Here's a PakSpectator post on the Cat House bust. Again, make sure to read the comments in response to the post. Note how many draw a correlation between Musharraf's "enlightened moderation" and prostitution. Because, you know, there were no prostitutes in Pakistan before 1999.

Here's Andrew Sullivan pointing out an obvious discrepancy. If you hire two people to have sex in front of you while you watch, it's prostitution and patently illegal. If you hire two people to have sex in front of you, record it, and then watch the tape, it's porn, and patently legal.

Here's Nicholas Kristof arguing against the idea that prostitution is a "victimless crime". He compares the various legal approaches to tackling the problem, and finds Sweden's to be the most effective.

Here's Sudhir Venkatesh explaining that Eliot Spitzer didn't pay enough for his needs. Venkatesh says that high-end prostitutes can be divided into roughly three categories, and the higher you go, the more money you pay, the less likely you deal with agencies and middle-men, the less likely you are to get caught, and - get this - the less likely you are to have sex.
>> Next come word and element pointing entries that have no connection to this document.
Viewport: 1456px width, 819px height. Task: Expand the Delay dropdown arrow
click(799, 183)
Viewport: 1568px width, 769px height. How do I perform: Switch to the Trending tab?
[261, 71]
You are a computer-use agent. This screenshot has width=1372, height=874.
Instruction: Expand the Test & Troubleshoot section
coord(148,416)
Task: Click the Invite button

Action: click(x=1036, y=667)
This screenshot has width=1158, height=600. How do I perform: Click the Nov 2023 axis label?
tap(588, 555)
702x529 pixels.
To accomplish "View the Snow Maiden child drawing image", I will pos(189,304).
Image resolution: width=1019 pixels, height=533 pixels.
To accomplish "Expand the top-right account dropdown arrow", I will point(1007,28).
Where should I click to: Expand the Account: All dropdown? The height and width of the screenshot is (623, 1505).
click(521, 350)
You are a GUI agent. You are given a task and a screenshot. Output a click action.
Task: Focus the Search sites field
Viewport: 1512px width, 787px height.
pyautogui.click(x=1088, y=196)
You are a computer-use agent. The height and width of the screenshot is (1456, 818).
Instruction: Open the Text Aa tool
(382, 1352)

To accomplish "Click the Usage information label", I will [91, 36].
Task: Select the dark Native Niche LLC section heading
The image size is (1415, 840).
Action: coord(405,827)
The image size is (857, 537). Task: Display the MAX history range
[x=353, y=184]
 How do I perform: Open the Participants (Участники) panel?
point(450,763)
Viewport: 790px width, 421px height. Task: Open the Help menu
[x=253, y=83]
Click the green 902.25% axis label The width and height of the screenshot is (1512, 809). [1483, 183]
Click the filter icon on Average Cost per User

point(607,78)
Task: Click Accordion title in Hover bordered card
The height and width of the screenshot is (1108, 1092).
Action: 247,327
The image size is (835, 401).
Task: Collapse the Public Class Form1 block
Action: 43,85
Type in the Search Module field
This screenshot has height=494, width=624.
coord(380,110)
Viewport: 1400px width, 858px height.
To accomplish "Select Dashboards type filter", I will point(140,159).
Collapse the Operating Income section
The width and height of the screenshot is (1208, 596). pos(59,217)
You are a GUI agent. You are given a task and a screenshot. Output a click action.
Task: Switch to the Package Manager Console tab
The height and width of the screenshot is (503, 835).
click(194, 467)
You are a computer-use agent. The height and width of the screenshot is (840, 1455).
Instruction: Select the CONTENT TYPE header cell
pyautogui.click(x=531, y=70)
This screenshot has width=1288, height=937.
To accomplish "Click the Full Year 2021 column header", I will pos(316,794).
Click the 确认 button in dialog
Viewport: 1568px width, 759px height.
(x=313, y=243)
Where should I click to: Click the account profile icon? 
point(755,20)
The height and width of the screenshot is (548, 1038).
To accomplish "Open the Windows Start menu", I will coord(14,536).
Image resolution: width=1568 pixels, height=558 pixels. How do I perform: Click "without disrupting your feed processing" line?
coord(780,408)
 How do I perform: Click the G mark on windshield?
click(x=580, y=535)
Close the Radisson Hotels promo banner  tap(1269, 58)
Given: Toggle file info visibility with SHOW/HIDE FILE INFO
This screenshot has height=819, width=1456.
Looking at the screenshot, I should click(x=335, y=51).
As he says, for thousands of dollars, "that's one helluva conversation".

Anyway, my two cents on the legal/illegal question is as follows: with marijuana or other soft drugs, there really isn't a question. Making something that ubiquitous and that harmless illegal is hypocrital (because there are infinitely more dangerous things out there, like cigarettes and alcohol, that are legal), stupid (because you're never going to get rid of pot smokers, no matter how hard you try), and wasteful
(because governments could be earning revenue from making it legal but taxing the hell out of it, like ciggys). But with stuff like prostitution or heroin, the question is harder. On the one hand, I'm inclined to say, "Well, you're never really going to get rid of it, so you may as well try and bring it out in the open so it's less harmful and better regulated." On the other hand, legalizing stuff that like prostitution and cocaine...man, that's opening up a can of worms. Where do you stop then? If all crime is a function of human nature and desire, and we decide we can't change desires, where do we stop? At some level, isn't killing people about desire? Should we make murder legal because "it's always going to be out there, so we might as well make it legal"? So I guess I would say: I don't know.

4 comments:

Anonymous said...

i understand you're hyperbolizing for the sake of making a point, but even so, your argument has a serious flaw: generally speaking, cocaine use only hurts the user, while murder (obviously) harms others as well.

naqiya said...

@ahsan:
You are right, the comments are priceless! like this little jem: "If we recall our memory in the recent past, we see the innocent girls students of Lal Masjid, who kidnapped the Chinese sex workers from a massage center in Islamabad, they just kidnapped them and warned and set them free in clowns (Burqas) after few hours."

@anon:
I disagree: cocaine addiction can have serious repercussion for the families of users and the community etc. Murder on the other hand does not always have to be bad: what if you kill a known pedophile? or a corrupt politician who steals pension money from poor govt workers? I think what ahsan is trying to say is that everything is one giant gray area, and its pretty hard to make blanket judgments for things being right or wrong (and by extension making them legal or illegal). Context is important.

Anonymous said...

The Freakonomics interview with a hooker brings new meaning to freakonomics.

Ahsan said...

anon1213:

i really liked it. it was the rare interview where i learned less about the interviewee and more about the subject under discussion. too many interviews are laden with bullshit, and not nearly enough are actually insightful.